|A well-known example of a Claude (Makalele)|
I know what you're thinking, and you'd be right. Coleman's gone bonkers again. But there's a valid story behind this, a story that needs us to travel back in time to the mid 1970s.
*Waves hands in front of face* WoooOOOOooOOOOOooo
It was a time of flared trousers, economic collapse and kiddy-fiddlers at the top of the pop charts. My mother, a State Registered Nurse, had gone back to work and found employ as a district nurse, racing around the Berkshire countryside in a Mini, knocking old people into ditches.
One of these old people was Claude, one of her patients, and a nicer sort you couldn't expect to meet. He would potter around the local villages on his bone-shaker, wearing a long, black coat, no matter the weather.
How did I know this? There comes a time of year as a district nurse that you have to work during the school holidays, and you have three children would would absolutely 100% burn down the house and scratch each other to death if left alone long enough. God know we tried. So, there were morninf when we too were loaded into the Mini and driven around Twyford and Hurst dropping in at elderly people's houses for possibly the only company they'd be getting that day.

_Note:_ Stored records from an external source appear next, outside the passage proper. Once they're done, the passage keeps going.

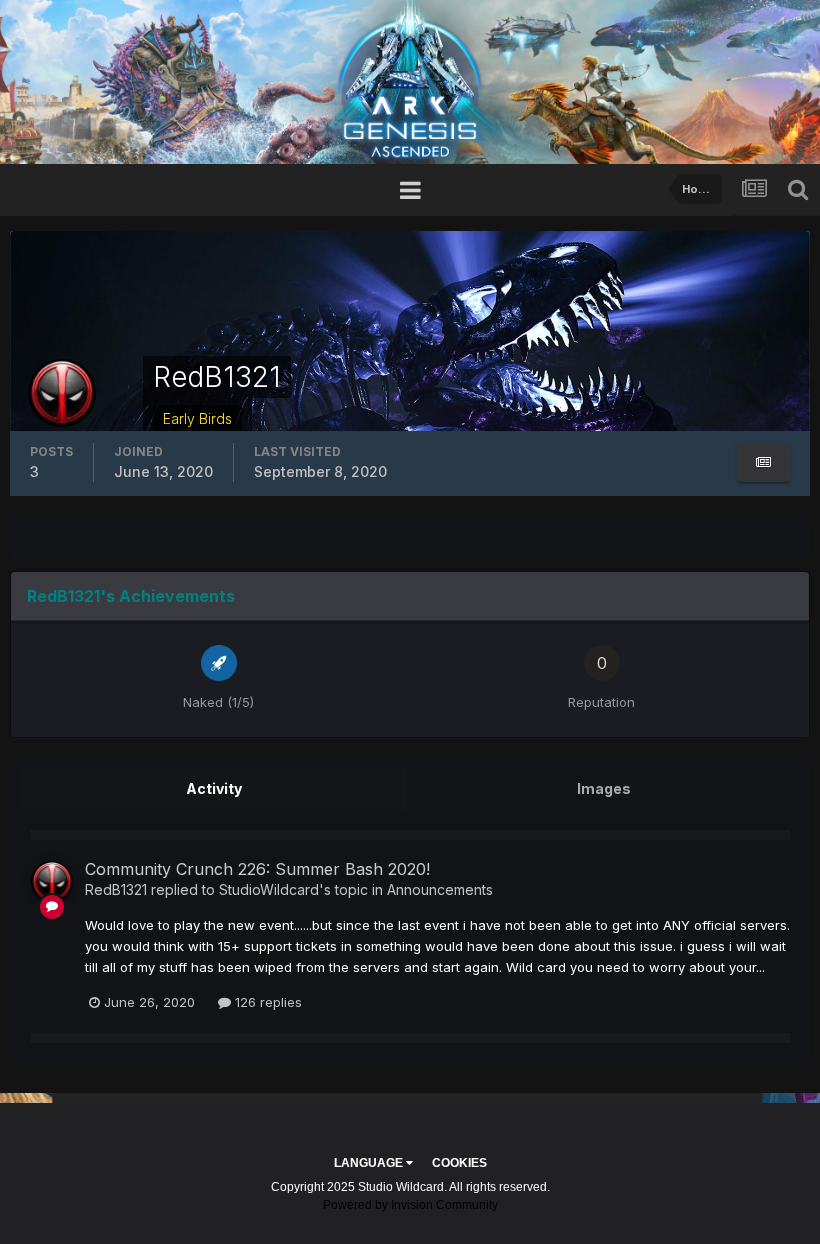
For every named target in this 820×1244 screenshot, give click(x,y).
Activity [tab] (214, 788)
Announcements (440, 889)
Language (370, 1163)
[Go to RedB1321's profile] (52, 882)
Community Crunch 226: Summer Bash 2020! (257, 869)
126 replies (266, 1002)
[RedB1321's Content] (763, 462)
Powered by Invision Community (410, 1205)
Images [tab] (604, 788)
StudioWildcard (269, 889)
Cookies (459, 1163)
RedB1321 (116, 889)
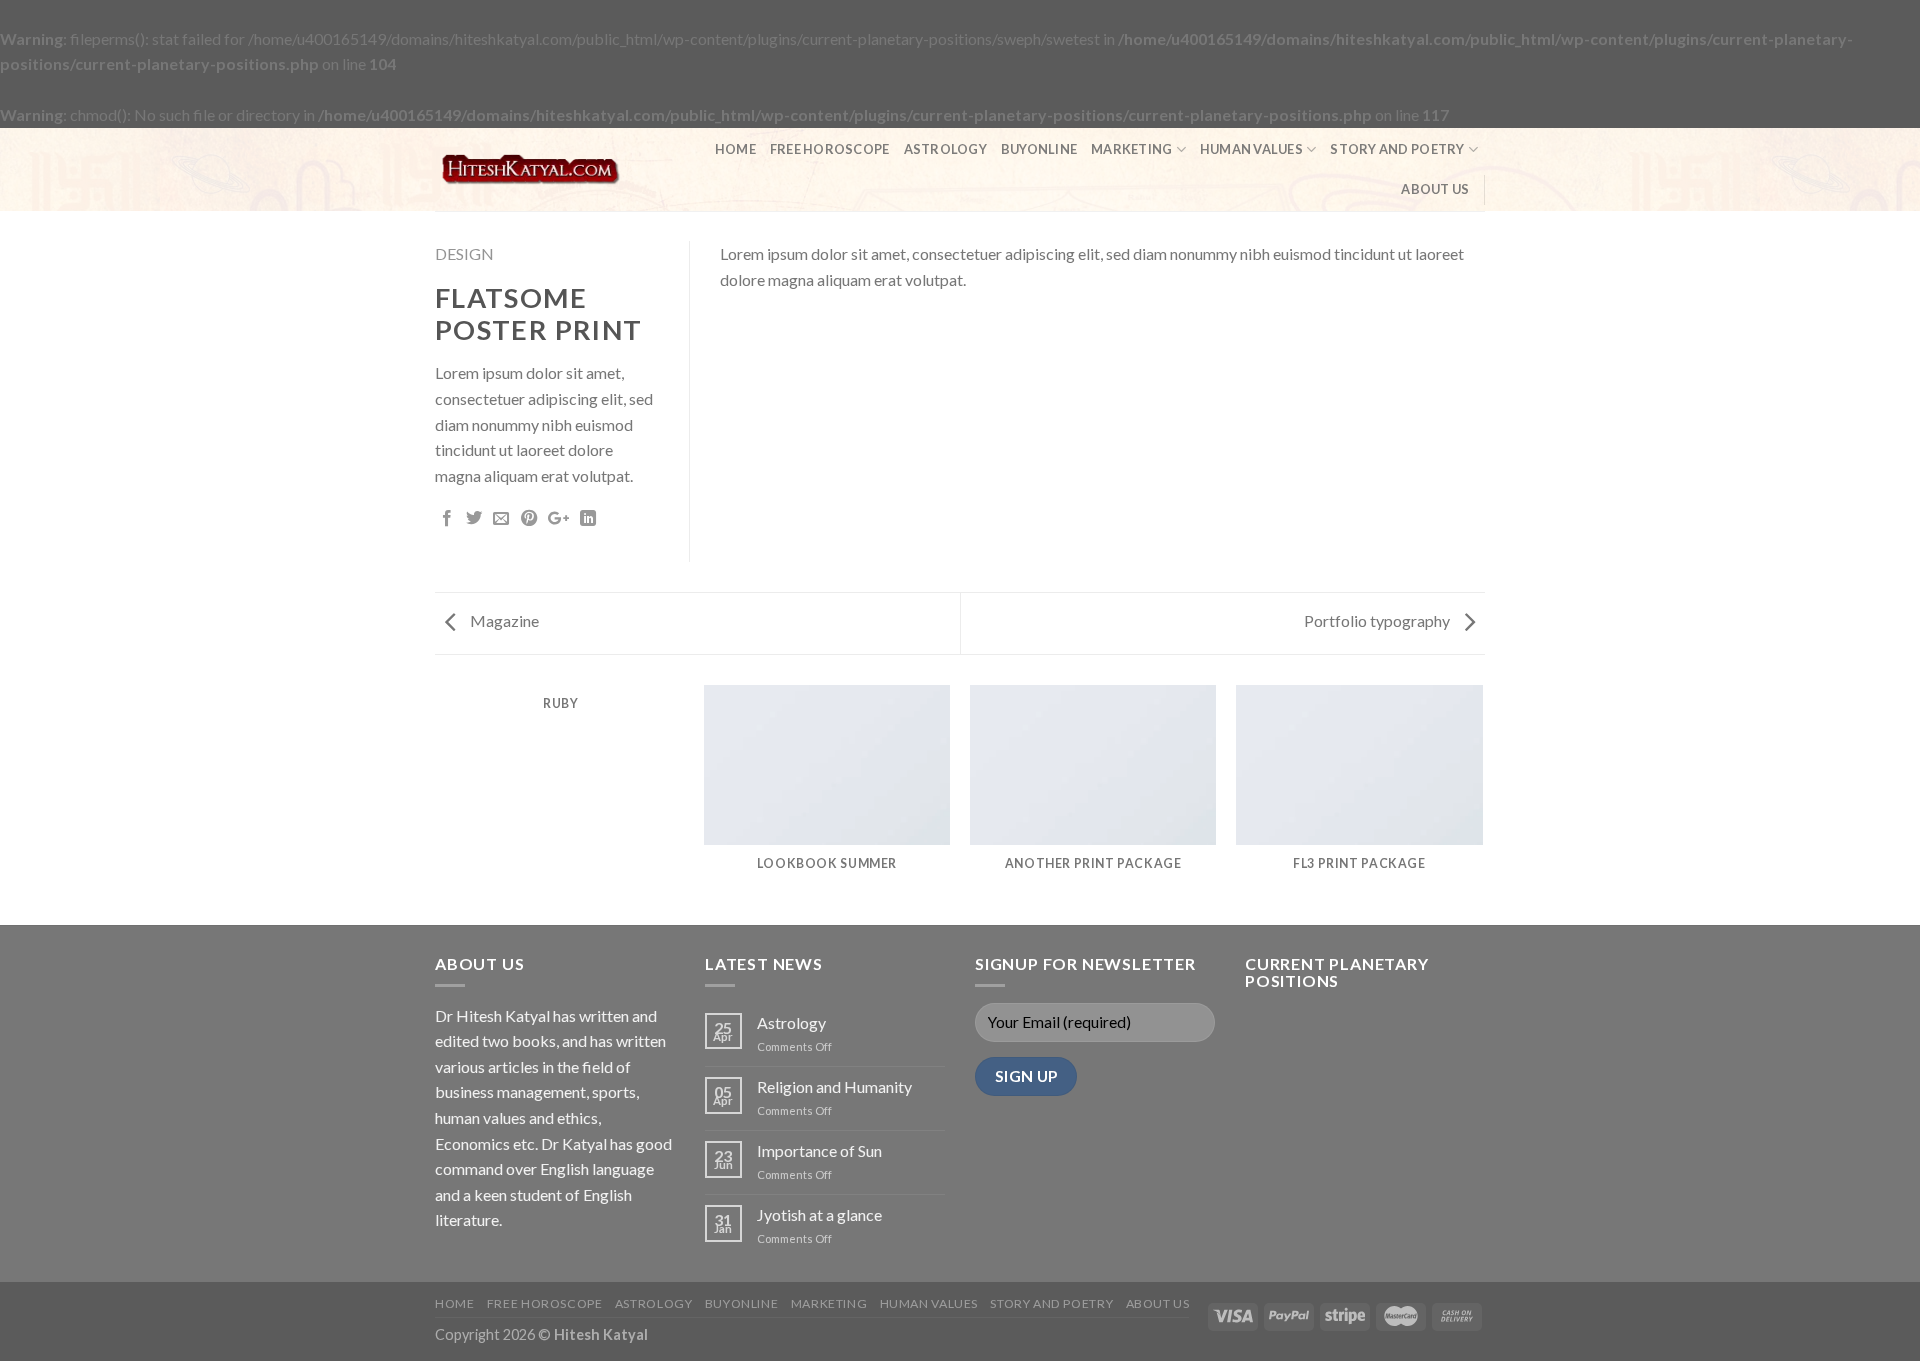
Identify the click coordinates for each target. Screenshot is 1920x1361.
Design (464, 253)
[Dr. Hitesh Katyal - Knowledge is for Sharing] (531, 169)
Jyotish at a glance (819, 1214)
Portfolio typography (1378, 620)
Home (735, 149)
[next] (1482, 804)
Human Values (1251, 149)
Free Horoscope (830, 149)
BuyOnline (1039, 149)
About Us (1435, 189)
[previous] (439, 804)
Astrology (945, 149)
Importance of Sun (819, 1150)
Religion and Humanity (834, 1086)
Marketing (1131, 149)
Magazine (503, 620)
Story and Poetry (1397, 149)
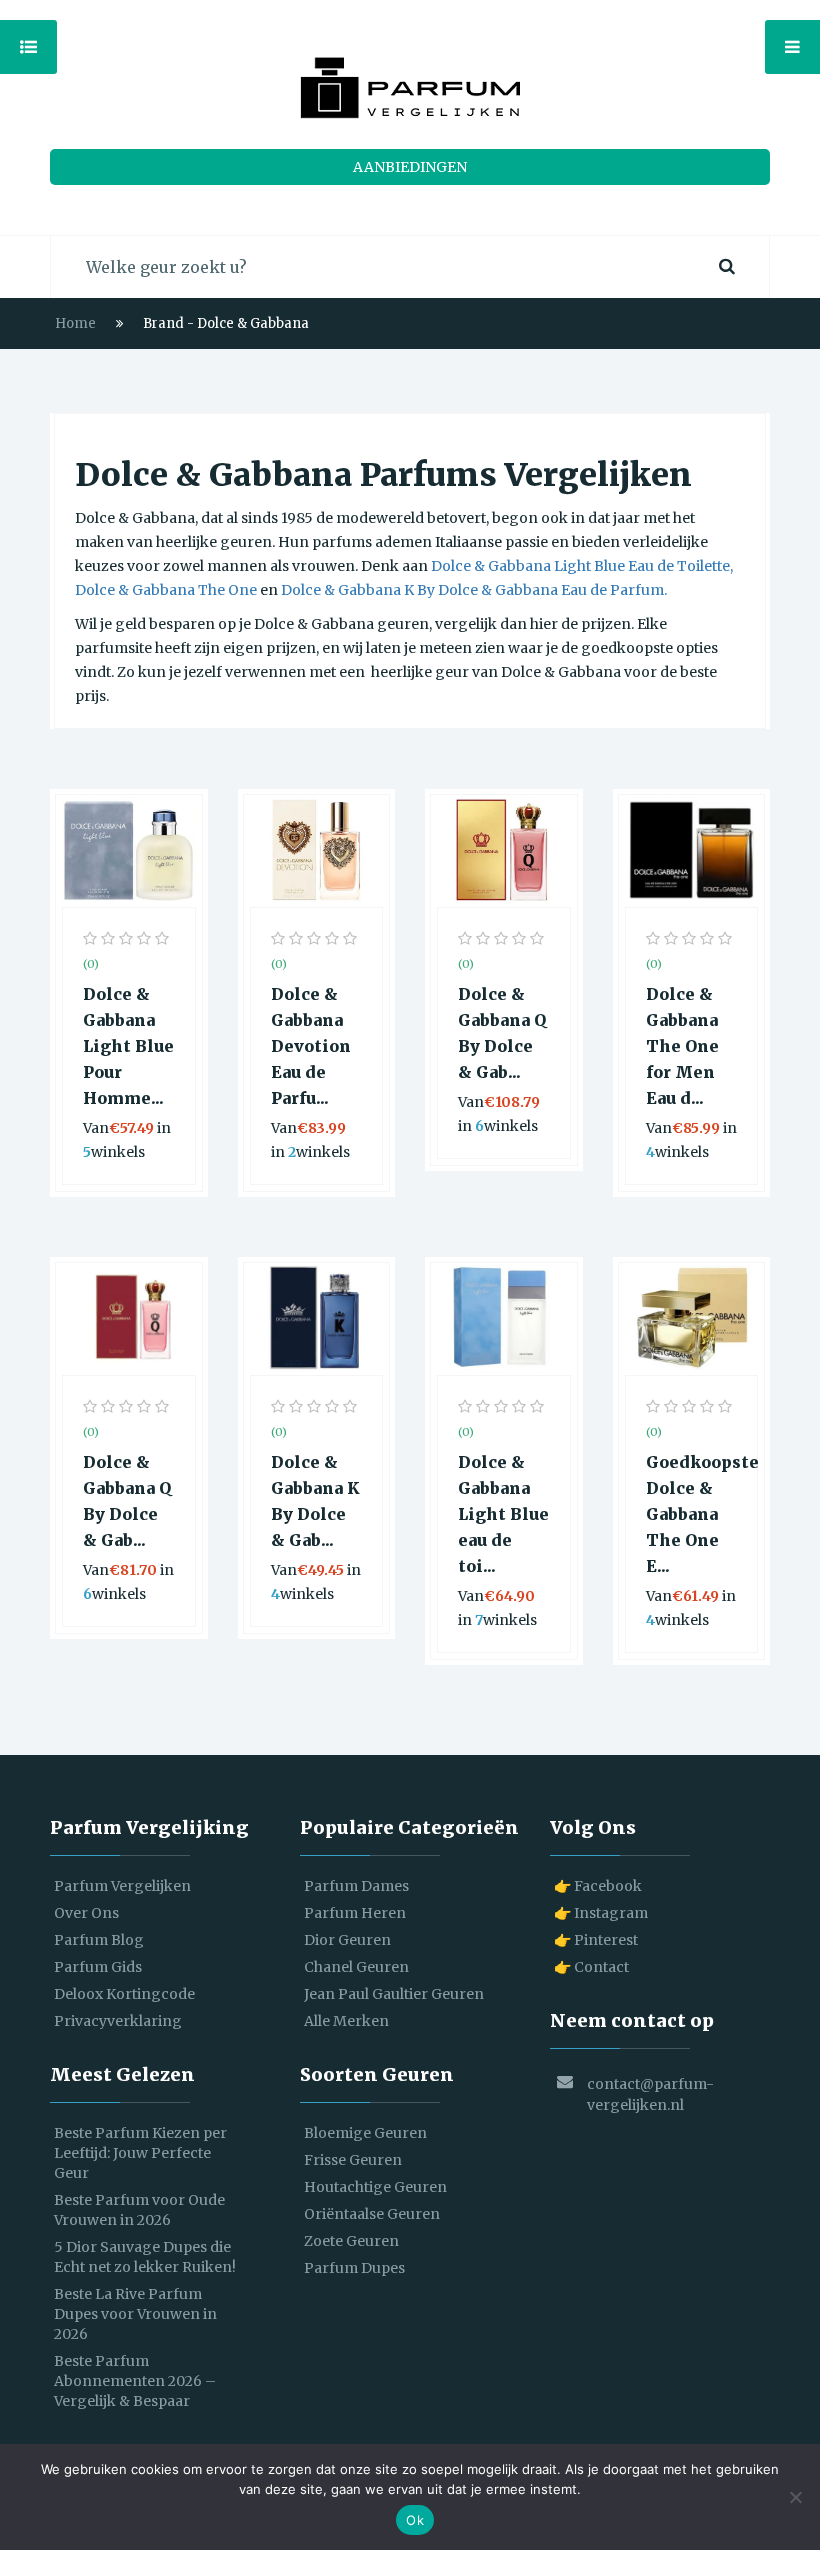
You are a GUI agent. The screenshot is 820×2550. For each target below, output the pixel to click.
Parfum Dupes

Some of them would ply we kids with sherry, so my mum's lead-footed driving was worth the risk.
|Claude Debussy escaped the ravages of Claude Board by cunningly dying in 1918|
So we came up with Claude Board.
The rules were simple: You threw darts at Claude's back while he was trying to escape. End of rules.
We never actually got to play Claude Board, because throwing darts at people is A Bad Thing, and a new patient with multiple puncture wounds was the last thing my mother wanted.
The closest we actually came was a cardboard cutout of a cyclist with "Claude" written on it for target practice. A Claude Board Board, if you will, but Board Claude Board never caught on. However, Claude Board remained a Coleman family tradition, right up to the moment more shiny things took over. ABBA, I believe, because we were so achingly hip.
But Friday comes my chance. Can Claude escape? If he does, I've still got my Swiss Army Axe, just in case.